++++ DATA FOR REVIEW

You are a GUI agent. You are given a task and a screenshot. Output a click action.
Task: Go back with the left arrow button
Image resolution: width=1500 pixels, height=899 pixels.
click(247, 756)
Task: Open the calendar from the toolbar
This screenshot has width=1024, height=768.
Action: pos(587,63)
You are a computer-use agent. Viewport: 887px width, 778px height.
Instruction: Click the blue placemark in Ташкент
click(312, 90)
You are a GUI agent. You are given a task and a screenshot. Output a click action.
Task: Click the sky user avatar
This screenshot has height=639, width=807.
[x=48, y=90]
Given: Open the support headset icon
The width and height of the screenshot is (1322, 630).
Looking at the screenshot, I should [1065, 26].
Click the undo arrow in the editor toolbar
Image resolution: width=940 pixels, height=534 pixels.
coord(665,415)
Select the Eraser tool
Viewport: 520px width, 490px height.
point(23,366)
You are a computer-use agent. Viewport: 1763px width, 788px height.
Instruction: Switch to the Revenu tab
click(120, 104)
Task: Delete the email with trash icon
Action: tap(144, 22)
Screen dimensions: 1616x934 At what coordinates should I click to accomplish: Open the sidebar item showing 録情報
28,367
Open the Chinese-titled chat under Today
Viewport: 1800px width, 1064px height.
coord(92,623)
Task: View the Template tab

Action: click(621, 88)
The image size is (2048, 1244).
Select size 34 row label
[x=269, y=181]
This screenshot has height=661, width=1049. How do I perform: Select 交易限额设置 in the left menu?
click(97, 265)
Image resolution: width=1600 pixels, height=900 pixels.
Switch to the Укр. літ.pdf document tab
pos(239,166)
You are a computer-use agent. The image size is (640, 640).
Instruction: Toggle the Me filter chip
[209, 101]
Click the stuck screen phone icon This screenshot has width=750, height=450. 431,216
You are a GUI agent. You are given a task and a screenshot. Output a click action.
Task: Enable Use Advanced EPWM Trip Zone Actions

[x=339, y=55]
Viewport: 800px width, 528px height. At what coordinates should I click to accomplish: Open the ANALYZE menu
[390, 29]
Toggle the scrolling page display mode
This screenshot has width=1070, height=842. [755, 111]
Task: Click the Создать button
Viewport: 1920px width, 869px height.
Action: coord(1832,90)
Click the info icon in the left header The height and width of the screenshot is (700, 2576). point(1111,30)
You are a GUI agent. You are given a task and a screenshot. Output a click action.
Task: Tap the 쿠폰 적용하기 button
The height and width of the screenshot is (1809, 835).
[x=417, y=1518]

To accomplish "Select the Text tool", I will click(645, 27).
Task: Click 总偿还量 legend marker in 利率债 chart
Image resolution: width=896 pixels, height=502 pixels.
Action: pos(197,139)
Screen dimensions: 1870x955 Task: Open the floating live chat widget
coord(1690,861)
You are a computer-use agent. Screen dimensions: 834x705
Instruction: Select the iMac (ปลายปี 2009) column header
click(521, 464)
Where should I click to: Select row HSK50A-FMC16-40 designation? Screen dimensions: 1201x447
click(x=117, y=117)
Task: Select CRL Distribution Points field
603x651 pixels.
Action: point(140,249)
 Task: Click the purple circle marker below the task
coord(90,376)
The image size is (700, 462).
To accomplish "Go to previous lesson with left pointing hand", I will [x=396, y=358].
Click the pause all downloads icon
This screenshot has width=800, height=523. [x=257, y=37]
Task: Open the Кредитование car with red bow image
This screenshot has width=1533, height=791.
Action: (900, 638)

++++++++

WHAT YOU HAVE TO DO: Transcribe the full set of records precisely.

TASK OUTPUT:
You are a GUI agent. You are given a task and a screenshot. Output a click action.
Task: Go back with the left arrow button
Image resolution: width=1500 pixels, height=899 pixels.
click(247, 756)
Task: Open the calendar from the toolbar
This screenshot has width=1024, height=768.
Action: pos(587,63)
You are a computer-use agent. Viewport: 887px width, 778px height.
Instruction: Click the blue placemark in Ташкент
click(312, 90)
You are a GUI agent. You are given a task and a screenshot. Output a click action.
Task: Click the sky user avatar
This screenshot has height=639, width=807.
[x=48, y=90]
Given: Open the support headset icon
The width and height of the screenshot is (1322, 630).
Looking at the screenshot, I should [1065, 26].
Click the undo arrow in the editor toolbar
Image resolution: width=940 pixels, height=534 pixels.
coord(665,415)
Select the Eraser tool
Viewport: 520px width, 490px height.
point(23,366)
You are a computer-use agent. Viewport: 1763px width, 788px height.
Instruction: Switch to the Revenu tab
click(120, 104)
Task: Delete the email with trash icon
Action: tap(144, 22)
Screen dimensions: 1616x934 At what coordinates should I click to accomplish: Open the sidebar item showing 録情報
28,367
Open the Chinese-titled chat under Today
Viewport: 1800px width, 1064px height.
coord(92,623)
Task: View the Template tab

Action: click(621, 88)
The image size is (2048, 1244).
Select size 34 row label
[x=269, y=181]
This screenshot has height=661, width=1049. How do I perform: Select 交易限额设置 in the left menu?
click(97, 265)
Image resolution: width=1600 pixels, height=900 pixels.
Switch to the Укр. літ.pdf document tab
pos(239,166)
You are a computer-use agent. The image size is (640, 640).
Instruction: Toggle the Me filter chip
[209, 101]
Click the stuck screen phone icon This screenshot has width=750, height=450. 431,216
You are a GUI agent. You are given a task and a screenshot. Output a click action.
Task: Enable Use Advanced EPWM Trip Zone Actions

[x=339, y=55]
Viewport: 800px width, 528px height. At what coordinates should I click to accomplish: Open the ANALYZE menu
[390, 29]
Toggle the scrolling page display mode
This screenshot has width=1070, height=842. [755, 111]
Task: Click the Создать button
Viewport: 1920px width, 869px height.
Action: coord(1832,90)
Click the info icon in the left header The height and width of the screenshot is (700, 2576). point(1111,30)
You are a GUI agent. You are given a task and a screenshot. Output a click action.
Task: Tap the 쿠폰 적용하기 button
The height and width of the screenshot is (1809, 835).
[x=417, y=1518]

To accomplish "Select the Text tool", I will click(645, 27).
Task: Click 总偿还量 legend marker in 利率债 chart
Image resolution: width=896 pixels, height=502 pixels.
Action: pos(197,139)
Screen dimensions: 1870x955 Task: Open the floating live chat widget
coord(1690,861)
You are a computer-use agent. Screen dimensions: 834x705
Instruction: Select the iMac (ปลายปี 2009) column header
click(521, 464)
Where should I click to: Select row HSK50A-FMC16-40 designation? Screen dimensions: 1201x447
click(x=117, y=117)
Task: Select CRL Distribution Points field
603x651 pixels.
Action: point(140,249)
 Task: Click the purple circle marker below the task
coord(90,376)
The image size is (700, 462).
To accomplish "Go to previous lesson with left pointing hand", I will [x=396, y=358].
Click the pause all downloads icon
This screenshot has width=800, height=523. [x=257, y=37]
Task: Open the Кредитование car with red bow image
This screenshot has width=1533, height=791.
Action: (900, 638)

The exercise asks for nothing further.